Record Retention

Your taxes have been deposited. Your repayment was deposited. You’re planning deductions and expenses for another year. So what should you do with the tax documents for this year? You may need to use the tax documents of your previous year as a reference or as evidence if you are audited. You should save your documents, but many taxpayers wonder exactly what the time frame is. The IRS says that it depends on the document, which means what the costs are and what the document proves. You should also keep copies of your previously filed tax returns, as they can help you in the future.

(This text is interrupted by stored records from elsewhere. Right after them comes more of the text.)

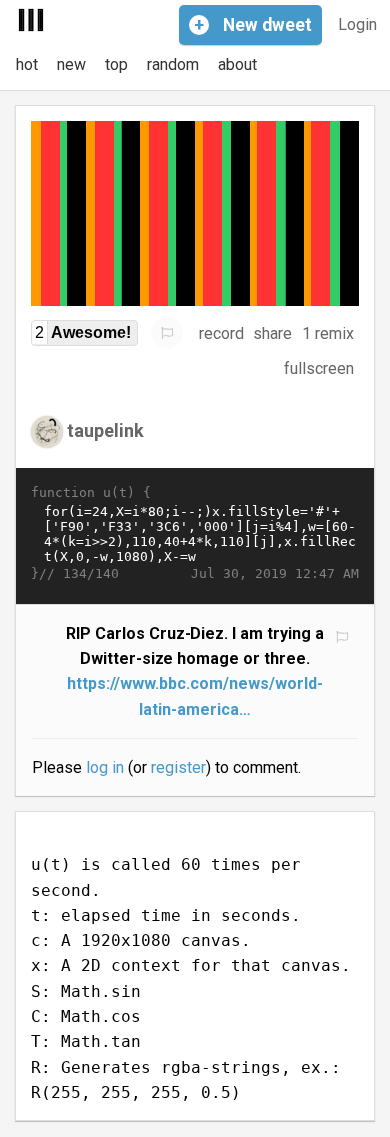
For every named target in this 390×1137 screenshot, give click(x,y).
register (178, 767)
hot (27, 64)
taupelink (105, 430)
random (173, 64)
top (116, 64)
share (272, 333)
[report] (167, 333)
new (71, 64)
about (237, 64)
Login (357, 24)
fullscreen (319, 368)
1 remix (328, 333)
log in (105, 767)
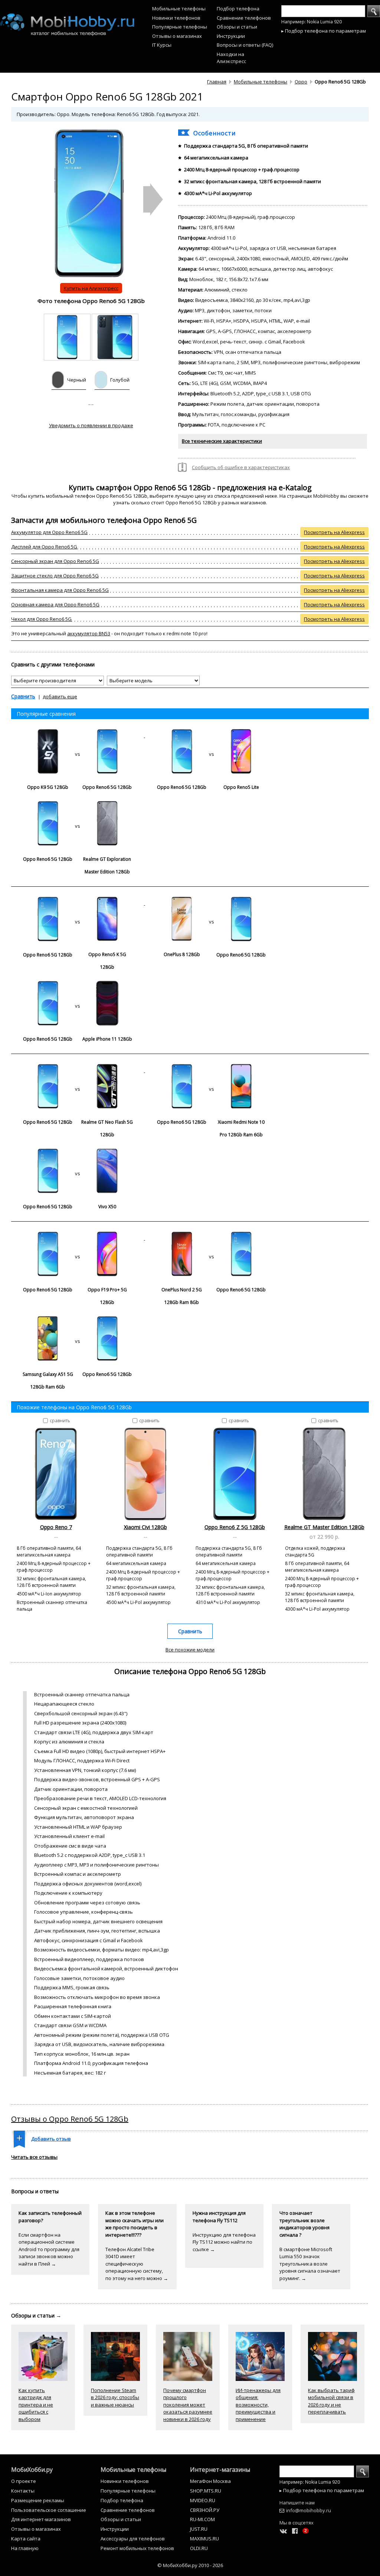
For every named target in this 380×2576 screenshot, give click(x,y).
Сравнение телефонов (244, 17)
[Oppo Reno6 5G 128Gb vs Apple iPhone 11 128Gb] (77, 987)
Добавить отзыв (51, 2138)
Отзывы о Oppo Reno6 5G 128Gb (69, 2119)
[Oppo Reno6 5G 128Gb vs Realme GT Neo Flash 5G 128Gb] (78, 1070)
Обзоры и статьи (237, 26)
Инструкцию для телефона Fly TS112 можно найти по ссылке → (224, 2242)
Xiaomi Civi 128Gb (145, 1527)
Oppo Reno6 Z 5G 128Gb (234, 1527)
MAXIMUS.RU (204, 2538)
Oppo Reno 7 (56, 1527)
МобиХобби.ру (32, 2469)
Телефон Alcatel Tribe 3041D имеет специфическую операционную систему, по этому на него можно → (136, 2264)
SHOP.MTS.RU (205, 2490)
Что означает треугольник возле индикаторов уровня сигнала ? (304, 2224)
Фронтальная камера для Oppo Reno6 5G (60, 590)
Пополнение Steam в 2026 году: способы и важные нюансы (115, 2397)
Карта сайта (25, 2538)
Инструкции (231, 36)
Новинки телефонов (176, 17)
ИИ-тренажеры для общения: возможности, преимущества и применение (258, 2404)
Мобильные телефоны (179, 8)
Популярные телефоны (179, 26)
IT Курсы (161, 45)
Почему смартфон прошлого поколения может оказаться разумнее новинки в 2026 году (187, 2404)
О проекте (23, 2481)
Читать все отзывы (34, 2157)
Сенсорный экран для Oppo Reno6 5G (55, 561)
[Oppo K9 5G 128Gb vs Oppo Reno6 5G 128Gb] (78, 735)
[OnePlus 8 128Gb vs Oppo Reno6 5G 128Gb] (211, 903)
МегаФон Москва (210, 2481)
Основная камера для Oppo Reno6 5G (55, 604)
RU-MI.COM (202, 2519)
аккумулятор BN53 (88, 633)
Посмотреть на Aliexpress (334, 532)
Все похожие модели (190, 1649)
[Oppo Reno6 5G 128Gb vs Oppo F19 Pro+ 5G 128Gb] (78, 1238)
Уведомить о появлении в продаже (91, 425)
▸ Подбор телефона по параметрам (323, 30)
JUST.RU (198, 2529)
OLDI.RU (199, 2548)
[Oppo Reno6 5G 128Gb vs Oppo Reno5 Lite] (211, 735)
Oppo (301, 81)
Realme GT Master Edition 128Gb (324, 1527)
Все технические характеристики (222, 441)
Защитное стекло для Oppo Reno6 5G (55, 575)
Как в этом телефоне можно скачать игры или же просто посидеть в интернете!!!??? (134, 2224)
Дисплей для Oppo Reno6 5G (44, 546)
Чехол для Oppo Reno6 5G (41, 619)
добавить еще (60, 696)
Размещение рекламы (37, 2500)
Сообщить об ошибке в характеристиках (241, 467)
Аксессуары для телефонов (133, 2538)
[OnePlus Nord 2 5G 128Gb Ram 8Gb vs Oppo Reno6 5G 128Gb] (211, 1238)
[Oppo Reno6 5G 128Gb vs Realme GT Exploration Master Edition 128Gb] (77, 807)
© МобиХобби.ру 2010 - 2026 (190, 2565)
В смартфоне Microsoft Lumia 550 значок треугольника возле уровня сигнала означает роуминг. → (309, 2264)
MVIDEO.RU (202, 2500)
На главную (25, 2548)
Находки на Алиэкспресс (231, 58)
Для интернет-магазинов (41, 2519)
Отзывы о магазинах (177, 36)
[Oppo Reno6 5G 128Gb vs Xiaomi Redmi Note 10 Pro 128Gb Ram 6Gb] (211, 1070)
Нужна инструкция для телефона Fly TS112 (219, 2217)
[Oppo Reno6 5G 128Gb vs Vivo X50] (77, 1155)
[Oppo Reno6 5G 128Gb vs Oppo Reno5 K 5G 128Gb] (78, 903)
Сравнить (23, 696)
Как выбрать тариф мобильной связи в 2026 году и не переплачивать (331, 2401)
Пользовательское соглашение (48, 2510)
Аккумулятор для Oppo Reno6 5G (49, 532)
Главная (216, 81)
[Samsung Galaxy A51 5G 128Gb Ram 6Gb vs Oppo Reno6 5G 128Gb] (77, 1322)
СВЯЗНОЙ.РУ (204, 2510)
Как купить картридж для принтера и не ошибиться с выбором (36, 2404)
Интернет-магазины (220, 2469)
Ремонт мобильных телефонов (137, 2548)
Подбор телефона (238, 8)
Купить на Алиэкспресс (91, 288)
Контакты (23, 2490)
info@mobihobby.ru (308, 2510)
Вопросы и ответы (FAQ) (245, 45)
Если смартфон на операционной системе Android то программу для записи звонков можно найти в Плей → (49, 2249)
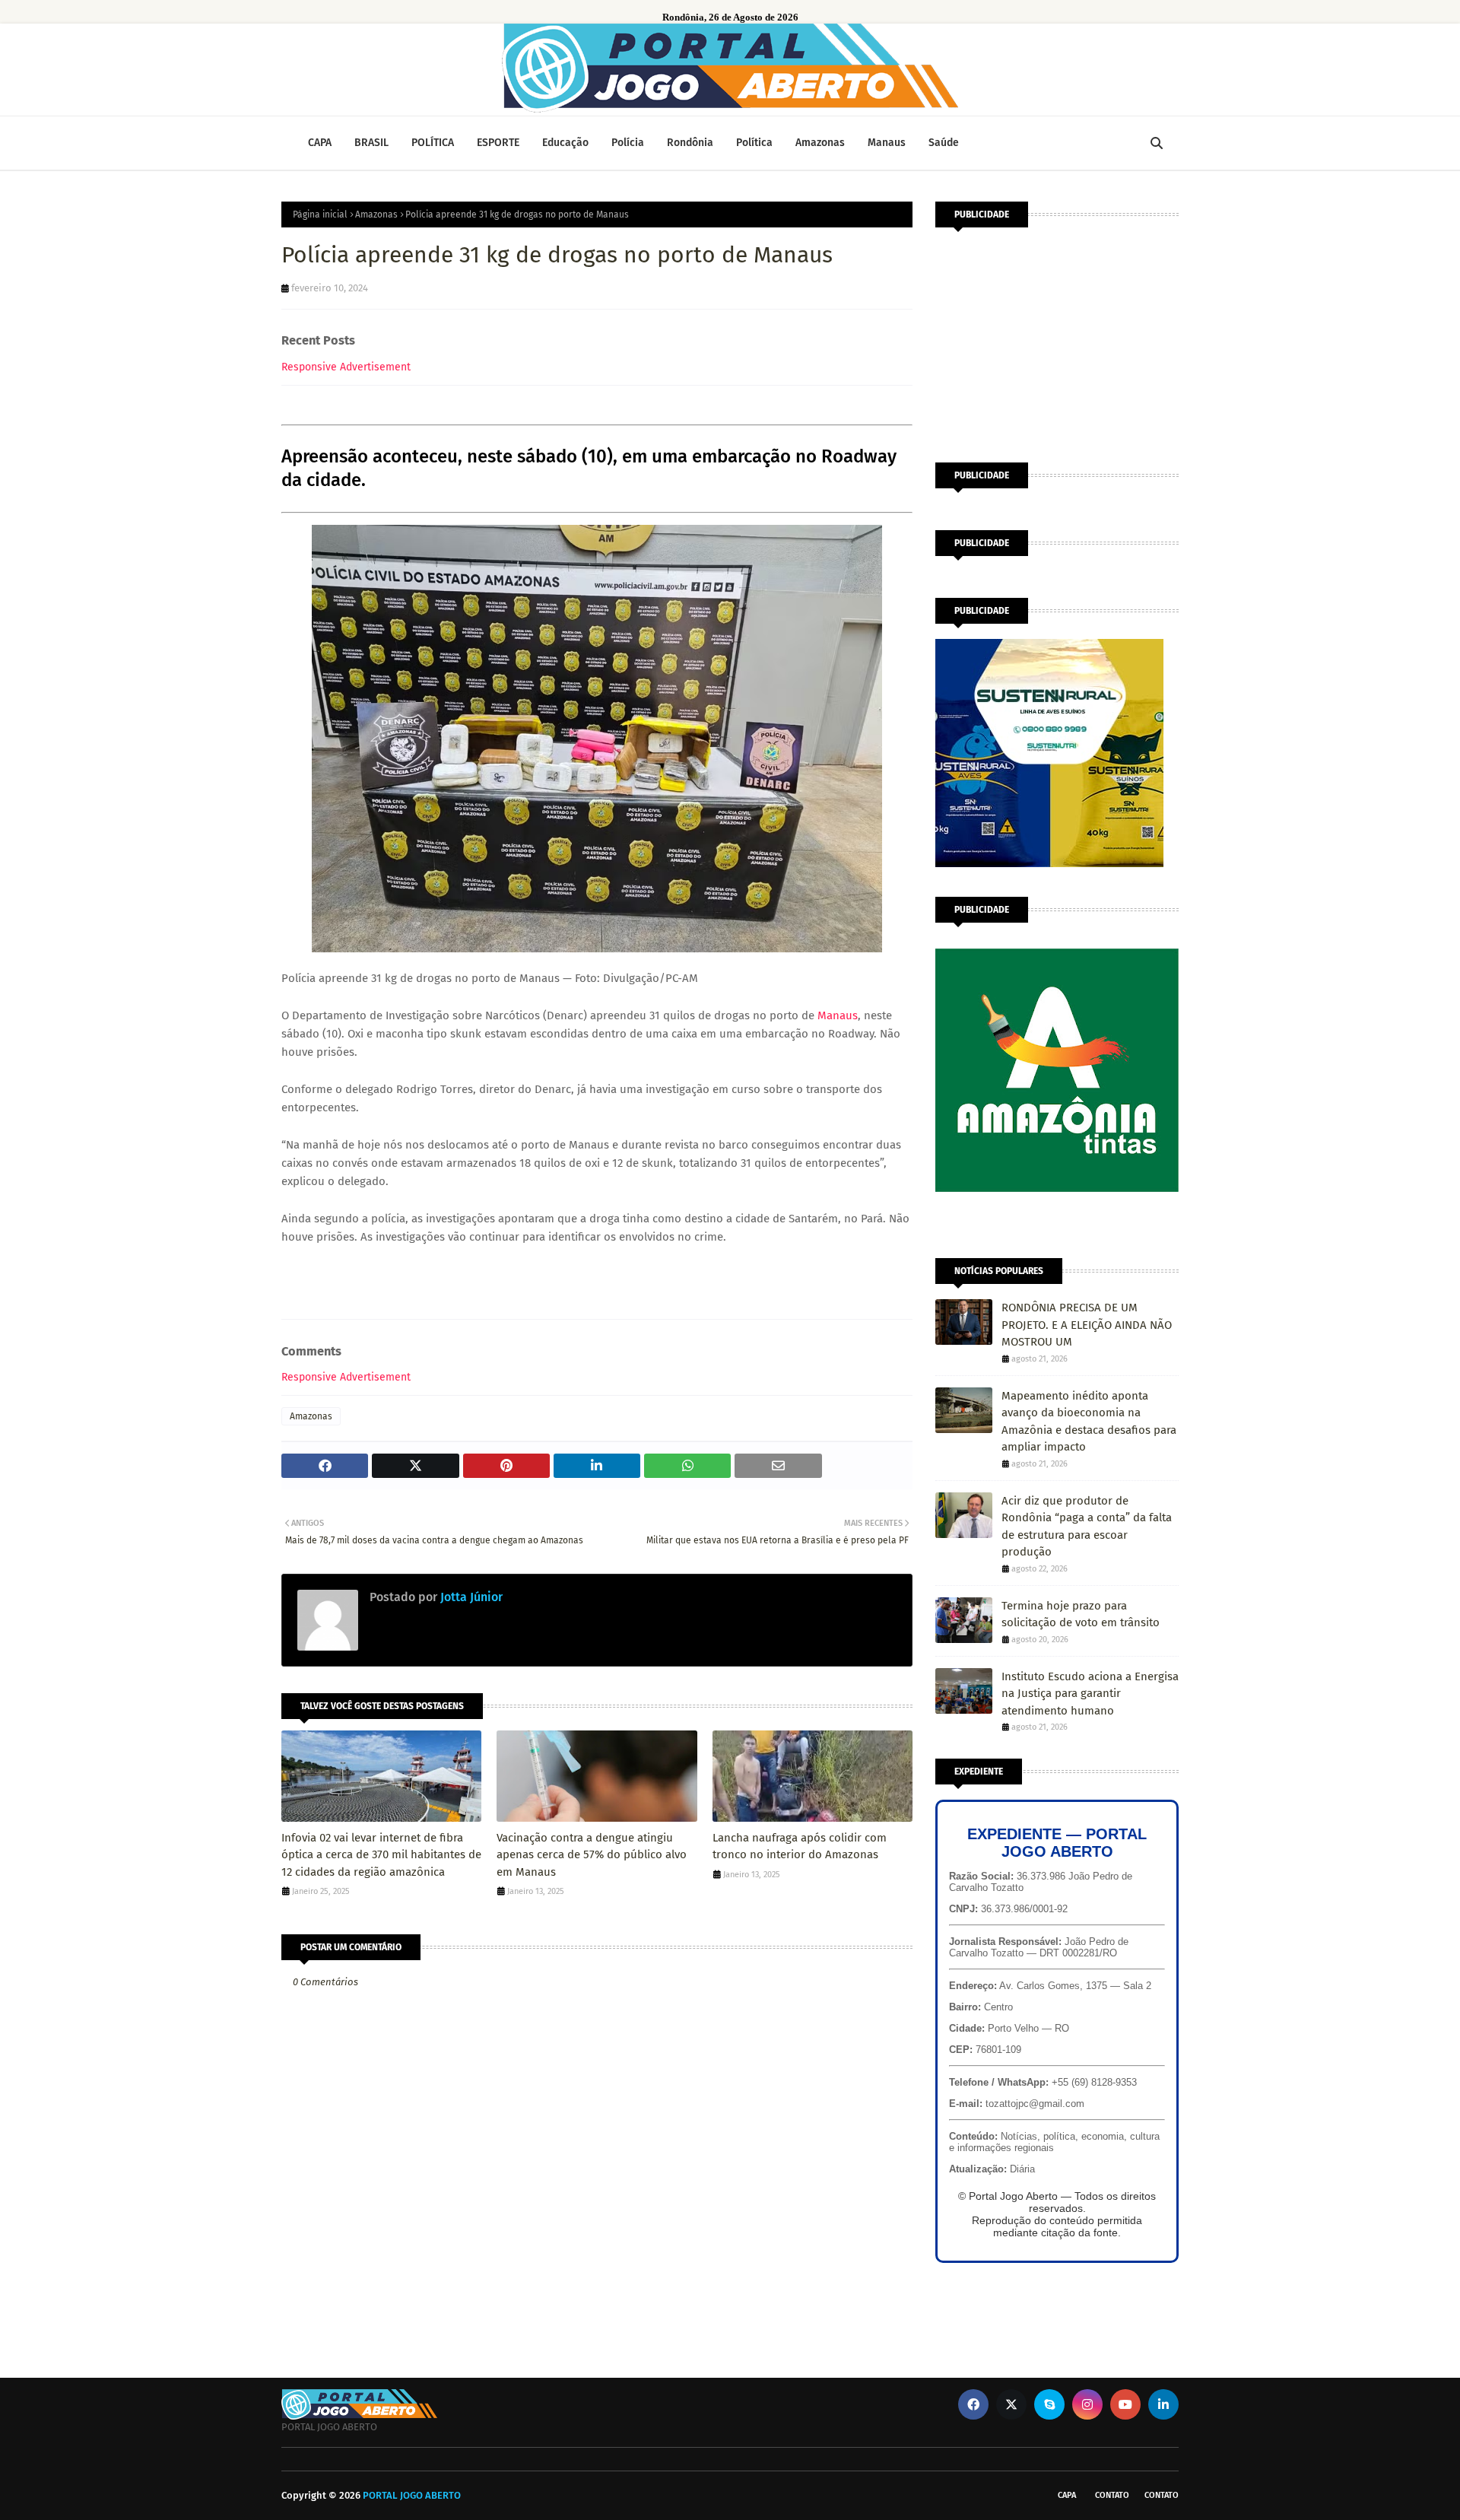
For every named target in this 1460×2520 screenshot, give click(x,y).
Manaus (837, 1015)
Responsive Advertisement (346, 367)
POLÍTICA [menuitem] (432, 142)
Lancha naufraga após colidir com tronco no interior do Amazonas (800, 1846)
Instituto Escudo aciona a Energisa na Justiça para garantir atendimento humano (1090, 1694)
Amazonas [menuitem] (820, 142)
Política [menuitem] (754, 142)
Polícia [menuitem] (627, 142)
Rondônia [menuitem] (690, 142)
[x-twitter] (1011, 2404)
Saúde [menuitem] (943, 142)
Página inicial (320, 214)
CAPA (1067, 2495)
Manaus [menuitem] (887, 142)
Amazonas (376, 214)
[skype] (1049, 2404)
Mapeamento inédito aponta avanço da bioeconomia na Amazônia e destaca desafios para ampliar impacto (1088, 1421)
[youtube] (1125, 2404)
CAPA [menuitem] (320, 142)
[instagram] (1087, 2404)
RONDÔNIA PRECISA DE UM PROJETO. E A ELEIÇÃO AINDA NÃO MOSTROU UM (1086, 1325)
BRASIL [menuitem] (371, 142)
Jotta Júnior (470, 1597)
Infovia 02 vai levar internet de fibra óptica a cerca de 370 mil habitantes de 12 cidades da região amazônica (381, 1855)
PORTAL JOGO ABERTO (412, 2495)
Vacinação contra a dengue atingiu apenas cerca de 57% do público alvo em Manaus (592, 1855)
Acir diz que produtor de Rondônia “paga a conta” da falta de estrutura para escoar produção (1086, 1526)
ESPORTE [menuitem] (498, 142)
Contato (1112, 2495)
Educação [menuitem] (565, 142)
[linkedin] (1163, 2404)
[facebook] (973, 2404)
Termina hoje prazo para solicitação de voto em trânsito (1080, 1614)
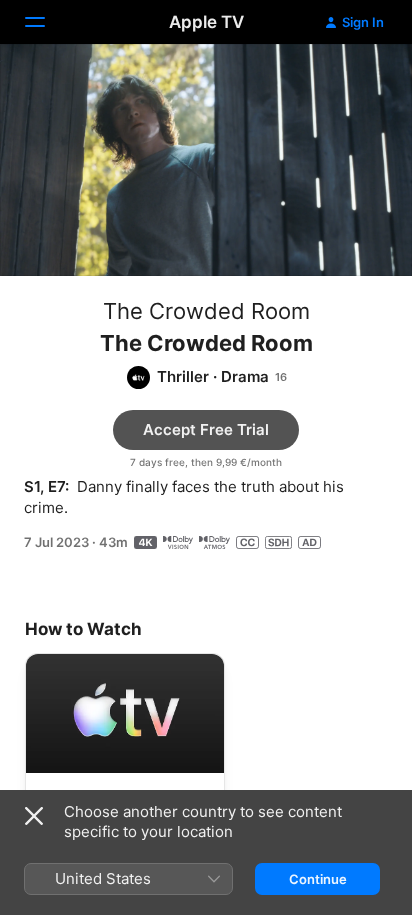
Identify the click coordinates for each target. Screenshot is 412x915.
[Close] (34, 816)
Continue (318, 879)
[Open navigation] (47, 22)
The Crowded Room (206, 311)
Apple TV (206, 22)
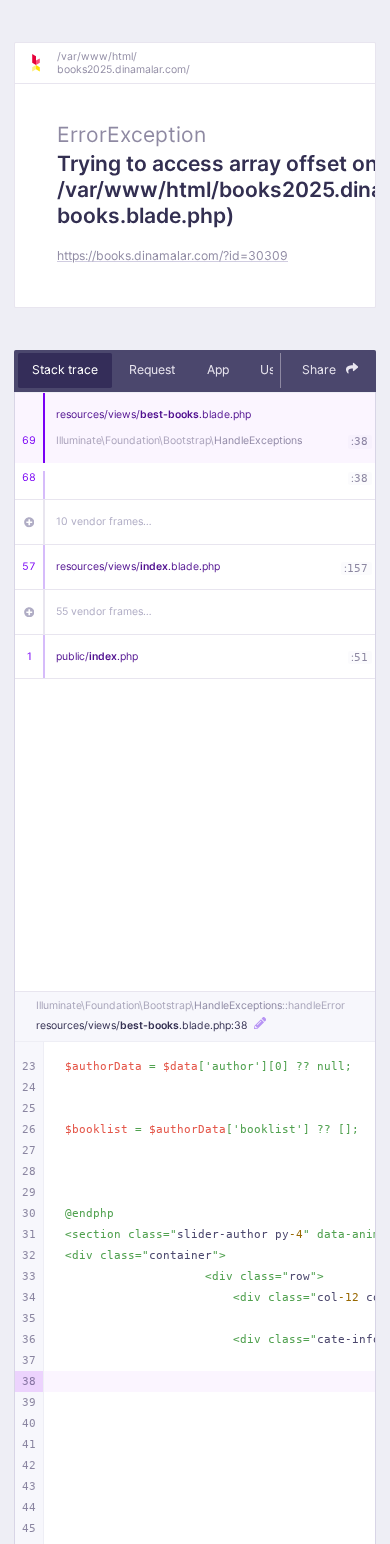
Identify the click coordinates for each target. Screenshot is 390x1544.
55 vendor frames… (104, 611)
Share (320, 369)
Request (152, 369)
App (218, 369)
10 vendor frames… (104, 521)
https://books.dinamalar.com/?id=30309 (172, 255)
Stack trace (65, 369)
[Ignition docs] (43, 63)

Records supporting revenue and deductions should be kept until the time limit for the submission of an amended return expires. If you want to claim additional credits or refunds you missed in your original return, you may need to file a modified return. There are different scenarios in which the timeframe for document retention changes. The best practice is to follow the IRS guidelines, which state: unreported income in excess of 25 percent of your gross return income requires you to keep related documents for 6 years. You must keep all records indefinitely if you have submitted a fraudulent return or if you have not submitted a return.

Returns that have been modified to claim additional credits should have records kept for three years from the date on which the original return was filed, or two years from the date on which the tax was paid, depending on the length of time. Seven years should be kept records that support the claim of losses on worthless securities or bad debt. Employer-related tax payments should be recorded for four years, depending on which date the tax was due or the date you paid.